Indoles have high structural flexibility, and the functionalization of the indole skeleton has extensively been investigated. Therefore various possibilities are offered for the design of catalytic ligands with an indole core. The theory part of this thesis is divided into three parts: the first part is an introduction on the use of chiral catalytic ligands with focus on oxazoline-containing ligands; the second part introduces the modification of the indole ring system at the N1-, C2- and C3-position; the third part gives an overall introduction on catalytic asymmetric allylic substitution with hetero-nucleophiles. In the results part of the thesis, the design and preparation of novel indole-phosphine-oxazoline (IndPHOX) ligands from readily available starting materials are presented. These modular ligands include an indole skeleton with either a phosphine moiety at the 2- or 3-position or an oxazoline ring at the 1-, 2- or 3-position, respectively.

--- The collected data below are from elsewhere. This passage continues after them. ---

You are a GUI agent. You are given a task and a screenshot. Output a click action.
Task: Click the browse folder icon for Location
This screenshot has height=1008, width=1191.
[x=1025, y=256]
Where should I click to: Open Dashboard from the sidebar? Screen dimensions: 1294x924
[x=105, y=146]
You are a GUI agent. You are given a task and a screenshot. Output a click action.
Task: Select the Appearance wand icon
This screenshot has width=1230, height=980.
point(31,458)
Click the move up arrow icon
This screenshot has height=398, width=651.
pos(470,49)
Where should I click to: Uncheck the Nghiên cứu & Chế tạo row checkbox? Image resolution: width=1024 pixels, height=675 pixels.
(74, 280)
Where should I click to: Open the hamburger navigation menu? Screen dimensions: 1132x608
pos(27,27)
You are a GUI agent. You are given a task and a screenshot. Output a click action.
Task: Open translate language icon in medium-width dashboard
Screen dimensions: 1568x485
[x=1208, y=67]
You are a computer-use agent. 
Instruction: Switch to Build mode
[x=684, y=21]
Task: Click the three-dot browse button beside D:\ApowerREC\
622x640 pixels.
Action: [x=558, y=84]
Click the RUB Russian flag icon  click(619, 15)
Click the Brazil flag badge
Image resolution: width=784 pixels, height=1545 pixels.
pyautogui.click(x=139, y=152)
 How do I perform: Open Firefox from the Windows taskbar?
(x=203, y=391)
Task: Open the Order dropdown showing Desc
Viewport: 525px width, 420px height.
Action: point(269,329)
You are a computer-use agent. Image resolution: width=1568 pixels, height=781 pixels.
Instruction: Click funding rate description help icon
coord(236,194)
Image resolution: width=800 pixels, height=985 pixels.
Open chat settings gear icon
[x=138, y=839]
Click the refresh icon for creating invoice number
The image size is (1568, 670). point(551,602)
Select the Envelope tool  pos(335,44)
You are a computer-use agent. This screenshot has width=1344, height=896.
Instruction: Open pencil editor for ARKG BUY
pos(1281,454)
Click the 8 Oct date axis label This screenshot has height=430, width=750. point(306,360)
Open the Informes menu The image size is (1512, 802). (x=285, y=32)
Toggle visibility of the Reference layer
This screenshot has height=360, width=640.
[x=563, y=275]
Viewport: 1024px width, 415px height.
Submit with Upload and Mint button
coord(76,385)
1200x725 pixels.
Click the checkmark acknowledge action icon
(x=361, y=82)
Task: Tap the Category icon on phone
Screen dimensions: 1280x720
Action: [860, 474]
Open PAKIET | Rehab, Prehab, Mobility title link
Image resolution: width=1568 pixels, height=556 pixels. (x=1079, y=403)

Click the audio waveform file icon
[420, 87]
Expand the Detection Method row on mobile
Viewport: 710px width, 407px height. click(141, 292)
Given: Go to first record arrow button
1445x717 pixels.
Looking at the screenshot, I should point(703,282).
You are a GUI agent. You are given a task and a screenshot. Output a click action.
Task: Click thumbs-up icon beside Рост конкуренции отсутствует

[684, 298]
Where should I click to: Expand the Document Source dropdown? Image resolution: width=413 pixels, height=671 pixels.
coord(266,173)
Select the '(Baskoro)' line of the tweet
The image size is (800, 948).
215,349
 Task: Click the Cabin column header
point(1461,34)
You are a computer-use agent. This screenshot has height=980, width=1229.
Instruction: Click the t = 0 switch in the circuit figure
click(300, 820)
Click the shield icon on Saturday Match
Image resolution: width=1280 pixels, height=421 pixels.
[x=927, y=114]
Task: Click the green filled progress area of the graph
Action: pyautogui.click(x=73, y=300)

The IndPHOX ligands were first evaluated in palladium-catalyzed allylic alkylation with dimethyl malonate, generating the product in good yield and high ee. The ligands with a diphenylphosphine group and an oxazoline moiety at the 2 or 3-position, respectively, demonstrated high catalytic efficiency in palladium-catalyzed allylic amination with various N-nucleophiles, even with aromatic aniline having low nucleophilicity. N-functionalized IndPHOX ligands bearing various groups were also synthesized. The effects of N1-substituents to the reaction rate, yield and asymmetric induction in palladium-catalyzed asymmetric allylic amination have been discussed. In addition, the enhancement of enantioselectivity due to the presence of an oxygen atom in ligands with a N-MOM or a N-THP group has been presented in the thesis.

Moreover, an IndPHOX ligand was utilized to afford 2-aryl substituted chromans with sterocontrol at C-2 via asymmetric allylic etherification using a novel synthetic route.